REQUIRED ACTION: Please copy every line of the data in which the string "computer" appears.

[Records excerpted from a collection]
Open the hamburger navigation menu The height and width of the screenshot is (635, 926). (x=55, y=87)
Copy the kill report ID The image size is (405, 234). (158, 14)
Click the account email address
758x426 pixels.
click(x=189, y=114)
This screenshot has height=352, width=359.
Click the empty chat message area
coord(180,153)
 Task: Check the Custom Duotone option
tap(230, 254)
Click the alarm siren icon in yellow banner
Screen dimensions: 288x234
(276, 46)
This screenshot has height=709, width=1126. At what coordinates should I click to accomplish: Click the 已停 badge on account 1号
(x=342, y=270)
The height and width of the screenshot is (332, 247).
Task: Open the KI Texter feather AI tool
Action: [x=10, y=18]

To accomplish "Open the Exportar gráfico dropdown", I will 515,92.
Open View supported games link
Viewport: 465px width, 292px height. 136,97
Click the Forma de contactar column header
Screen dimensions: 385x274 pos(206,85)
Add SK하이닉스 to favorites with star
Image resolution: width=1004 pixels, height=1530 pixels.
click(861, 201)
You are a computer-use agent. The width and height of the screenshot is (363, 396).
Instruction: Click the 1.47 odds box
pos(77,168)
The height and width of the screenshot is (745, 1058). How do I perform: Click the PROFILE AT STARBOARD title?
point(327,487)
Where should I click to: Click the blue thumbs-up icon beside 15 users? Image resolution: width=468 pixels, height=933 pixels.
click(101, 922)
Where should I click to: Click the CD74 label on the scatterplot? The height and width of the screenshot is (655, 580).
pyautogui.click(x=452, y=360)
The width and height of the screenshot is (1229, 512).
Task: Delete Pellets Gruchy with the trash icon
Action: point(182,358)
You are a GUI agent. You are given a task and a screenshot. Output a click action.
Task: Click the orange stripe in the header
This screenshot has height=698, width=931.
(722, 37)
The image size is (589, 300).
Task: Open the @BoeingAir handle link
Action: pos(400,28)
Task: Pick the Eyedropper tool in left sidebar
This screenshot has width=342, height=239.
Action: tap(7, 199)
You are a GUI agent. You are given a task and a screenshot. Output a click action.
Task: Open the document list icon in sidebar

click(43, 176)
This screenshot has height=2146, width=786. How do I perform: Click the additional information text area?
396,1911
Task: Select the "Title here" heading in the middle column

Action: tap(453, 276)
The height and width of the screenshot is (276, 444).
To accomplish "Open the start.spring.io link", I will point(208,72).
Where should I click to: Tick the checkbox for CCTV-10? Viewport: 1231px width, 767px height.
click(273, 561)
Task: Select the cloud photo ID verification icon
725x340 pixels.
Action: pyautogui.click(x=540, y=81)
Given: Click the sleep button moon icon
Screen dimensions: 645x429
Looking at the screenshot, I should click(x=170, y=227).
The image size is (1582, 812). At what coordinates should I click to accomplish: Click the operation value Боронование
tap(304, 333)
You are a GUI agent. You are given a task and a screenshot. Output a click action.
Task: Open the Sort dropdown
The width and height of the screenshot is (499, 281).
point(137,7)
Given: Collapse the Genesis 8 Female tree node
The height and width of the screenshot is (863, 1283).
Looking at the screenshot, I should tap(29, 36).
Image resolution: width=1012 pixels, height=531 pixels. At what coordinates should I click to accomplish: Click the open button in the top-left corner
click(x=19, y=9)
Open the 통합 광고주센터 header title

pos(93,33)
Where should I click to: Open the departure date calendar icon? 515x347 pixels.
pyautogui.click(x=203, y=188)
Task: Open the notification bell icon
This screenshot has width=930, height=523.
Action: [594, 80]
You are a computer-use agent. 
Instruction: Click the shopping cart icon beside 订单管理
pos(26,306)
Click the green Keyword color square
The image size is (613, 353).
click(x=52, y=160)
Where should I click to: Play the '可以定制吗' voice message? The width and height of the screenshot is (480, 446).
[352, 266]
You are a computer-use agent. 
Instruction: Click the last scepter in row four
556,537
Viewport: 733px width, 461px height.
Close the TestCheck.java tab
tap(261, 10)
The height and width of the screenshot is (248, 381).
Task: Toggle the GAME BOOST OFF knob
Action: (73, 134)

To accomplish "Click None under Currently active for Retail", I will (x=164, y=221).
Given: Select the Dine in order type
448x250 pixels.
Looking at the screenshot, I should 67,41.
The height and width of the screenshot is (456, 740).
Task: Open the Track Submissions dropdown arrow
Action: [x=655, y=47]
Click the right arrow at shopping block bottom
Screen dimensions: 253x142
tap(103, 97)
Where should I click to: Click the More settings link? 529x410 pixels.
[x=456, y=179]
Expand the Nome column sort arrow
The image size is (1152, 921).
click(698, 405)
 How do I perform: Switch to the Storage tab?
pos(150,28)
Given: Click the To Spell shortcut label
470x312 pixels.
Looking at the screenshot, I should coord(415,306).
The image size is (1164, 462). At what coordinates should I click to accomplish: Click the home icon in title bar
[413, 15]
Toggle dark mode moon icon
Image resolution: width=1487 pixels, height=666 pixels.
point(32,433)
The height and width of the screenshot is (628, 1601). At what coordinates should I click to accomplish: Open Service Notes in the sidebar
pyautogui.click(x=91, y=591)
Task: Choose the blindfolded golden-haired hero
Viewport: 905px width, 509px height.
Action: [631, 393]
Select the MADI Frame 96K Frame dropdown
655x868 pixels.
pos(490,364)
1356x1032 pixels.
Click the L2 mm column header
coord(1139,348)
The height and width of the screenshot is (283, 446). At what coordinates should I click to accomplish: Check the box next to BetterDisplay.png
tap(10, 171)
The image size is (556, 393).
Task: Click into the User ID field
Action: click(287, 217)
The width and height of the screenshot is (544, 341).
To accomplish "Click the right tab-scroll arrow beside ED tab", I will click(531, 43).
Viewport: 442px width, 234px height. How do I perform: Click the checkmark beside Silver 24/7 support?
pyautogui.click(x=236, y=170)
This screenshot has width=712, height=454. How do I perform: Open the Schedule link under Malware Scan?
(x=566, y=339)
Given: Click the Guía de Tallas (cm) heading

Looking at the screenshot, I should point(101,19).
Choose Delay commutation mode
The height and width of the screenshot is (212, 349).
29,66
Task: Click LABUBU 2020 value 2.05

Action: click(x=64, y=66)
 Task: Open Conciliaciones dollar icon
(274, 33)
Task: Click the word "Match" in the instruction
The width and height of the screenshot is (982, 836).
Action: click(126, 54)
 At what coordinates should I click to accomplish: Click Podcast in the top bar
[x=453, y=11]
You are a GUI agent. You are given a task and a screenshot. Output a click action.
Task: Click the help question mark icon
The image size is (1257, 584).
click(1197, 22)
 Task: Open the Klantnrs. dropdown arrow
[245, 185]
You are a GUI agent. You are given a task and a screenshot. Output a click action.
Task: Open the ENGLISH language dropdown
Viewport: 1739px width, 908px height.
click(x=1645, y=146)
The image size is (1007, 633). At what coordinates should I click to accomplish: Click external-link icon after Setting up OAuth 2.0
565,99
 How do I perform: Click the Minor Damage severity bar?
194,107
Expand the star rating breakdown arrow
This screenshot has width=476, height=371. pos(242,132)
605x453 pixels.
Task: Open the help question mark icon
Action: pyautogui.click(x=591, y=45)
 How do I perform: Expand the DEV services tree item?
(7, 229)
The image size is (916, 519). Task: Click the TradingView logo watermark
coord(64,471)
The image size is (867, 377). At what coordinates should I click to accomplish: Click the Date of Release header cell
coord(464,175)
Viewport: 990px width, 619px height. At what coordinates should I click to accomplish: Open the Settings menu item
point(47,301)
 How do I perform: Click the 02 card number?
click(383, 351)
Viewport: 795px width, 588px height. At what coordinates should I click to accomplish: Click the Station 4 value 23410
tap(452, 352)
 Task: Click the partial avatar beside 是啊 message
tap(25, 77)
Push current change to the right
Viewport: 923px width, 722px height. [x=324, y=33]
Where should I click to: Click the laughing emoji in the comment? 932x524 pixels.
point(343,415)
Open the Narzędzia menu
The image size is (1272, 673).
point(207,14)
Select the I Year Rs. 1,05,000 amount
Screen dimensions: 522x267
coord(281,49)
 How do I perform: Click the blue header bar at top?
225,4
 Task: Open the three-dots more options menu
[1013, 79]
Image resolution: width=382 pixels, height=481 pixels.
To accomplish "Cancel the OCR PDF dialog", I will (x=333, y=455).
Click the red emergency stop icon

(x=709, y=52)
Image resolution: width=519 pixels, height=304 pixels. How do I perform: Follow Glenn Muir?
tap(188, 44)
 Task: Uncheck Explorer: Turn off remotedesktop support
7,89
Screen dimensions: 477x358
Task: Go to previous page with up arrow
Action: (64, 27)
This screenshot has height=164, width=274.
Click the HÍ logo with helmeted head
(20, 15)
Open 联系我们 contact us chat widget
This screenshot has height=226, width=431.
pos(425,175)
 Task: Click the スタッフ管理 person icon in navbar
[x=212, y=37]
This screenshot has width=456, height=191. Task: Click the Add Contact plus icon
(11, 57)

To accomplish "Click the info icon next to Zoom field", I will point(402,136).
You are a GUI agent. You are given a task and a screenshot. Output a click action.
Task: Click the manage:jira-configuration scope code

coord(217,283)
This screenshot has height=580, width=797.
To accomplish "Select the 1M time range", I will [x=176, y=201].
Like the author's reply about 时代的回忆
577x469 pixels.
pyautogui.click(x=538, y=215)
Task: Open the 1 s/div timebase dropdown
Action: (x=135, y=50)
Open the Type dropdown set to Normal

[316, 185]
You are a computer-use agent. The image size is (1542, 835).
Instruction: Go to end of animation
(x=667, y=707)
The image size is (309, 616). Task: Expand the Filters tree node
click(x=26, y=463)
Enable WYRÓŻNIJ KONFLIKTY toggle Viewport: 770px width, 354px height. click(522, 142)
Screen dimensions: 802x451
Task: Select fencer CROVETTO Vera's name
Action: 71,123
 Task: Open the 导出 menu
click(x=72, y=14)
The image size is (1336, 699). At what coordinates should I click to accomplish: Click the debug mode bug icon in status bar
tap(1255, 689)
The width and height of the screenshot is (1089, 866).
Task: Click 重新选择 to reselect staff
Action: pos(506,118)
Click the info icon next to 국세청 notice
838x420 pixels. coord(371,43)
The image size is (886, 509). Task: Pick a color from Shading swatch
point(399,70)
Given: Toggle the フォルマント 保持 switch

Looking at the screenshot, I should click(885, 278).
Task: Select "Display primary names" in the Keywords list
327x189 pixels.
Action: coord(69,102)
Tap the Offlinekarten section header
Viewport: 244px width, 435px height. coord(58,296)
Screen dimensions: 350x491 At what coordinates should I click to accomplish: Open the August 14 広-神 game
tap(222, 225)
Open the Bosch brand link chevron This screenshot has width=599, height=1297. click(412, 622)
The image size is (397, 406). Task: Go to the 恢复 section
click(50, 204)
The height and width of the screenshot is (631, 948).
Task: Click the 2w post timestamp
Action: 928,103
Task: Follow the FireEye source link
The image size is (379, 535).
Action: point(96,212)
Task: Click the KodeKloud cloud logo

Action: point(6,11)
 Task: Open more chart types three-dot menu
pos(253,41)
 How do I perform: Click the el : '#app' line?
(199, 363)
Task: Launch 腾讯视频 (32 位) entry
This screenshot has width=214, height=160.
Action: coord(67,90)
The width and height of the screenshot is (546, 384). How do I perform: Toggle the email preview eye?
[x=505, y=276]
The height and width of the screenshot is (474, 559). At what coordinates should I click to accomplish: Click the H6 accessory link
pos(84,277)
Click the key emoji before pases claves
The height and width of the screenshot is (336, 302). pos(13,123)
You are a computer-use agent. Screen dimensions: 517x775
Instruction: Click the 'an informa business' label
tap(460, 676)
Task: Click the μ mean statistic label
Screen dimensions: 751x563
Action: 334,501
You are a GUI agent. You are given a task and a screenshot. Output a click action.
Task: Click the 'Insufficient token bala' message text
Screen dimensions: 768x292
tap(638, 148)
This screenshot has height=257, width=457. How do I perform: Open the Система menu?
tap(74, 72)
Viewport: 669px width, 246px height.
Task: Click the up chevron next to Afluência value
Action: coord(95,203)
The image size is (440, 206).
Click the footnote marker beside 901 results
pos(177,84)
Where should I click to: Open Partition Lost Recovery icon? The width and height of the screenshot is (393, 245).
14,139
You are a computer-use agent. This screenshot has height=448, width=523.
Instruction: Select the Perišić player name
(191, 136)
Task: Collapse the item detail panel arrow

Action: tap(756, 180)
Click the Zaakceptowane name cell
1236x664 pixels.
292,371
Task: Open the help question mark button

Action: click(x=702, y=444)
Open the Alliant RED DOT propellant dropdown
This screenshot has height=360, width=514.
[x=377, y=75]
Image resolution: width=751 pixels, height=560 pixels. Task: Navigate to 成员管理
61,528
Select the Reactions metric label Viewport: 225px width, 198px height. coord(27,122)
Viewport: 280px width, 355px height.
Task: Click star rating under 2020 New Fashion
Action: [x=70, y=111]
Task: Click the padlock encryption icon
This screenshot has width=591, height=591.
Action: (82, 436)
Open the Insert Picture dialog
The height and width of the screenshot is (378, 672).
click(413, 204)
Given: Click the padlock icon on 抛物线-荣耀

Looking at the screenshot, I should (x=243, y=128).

WRITTEN SOLUTION:
You are a computer-use agent. The width and height of the screenshot is (363, 396).
You are a computer-use agent. 
You are a computer-use agent. 
You are a computer-use agent. The image size is (1542, 835).
You are a computer-use agent. Screen dimensions: 517x775
You are a computer-use agent. This screenshot has height=448, width=523.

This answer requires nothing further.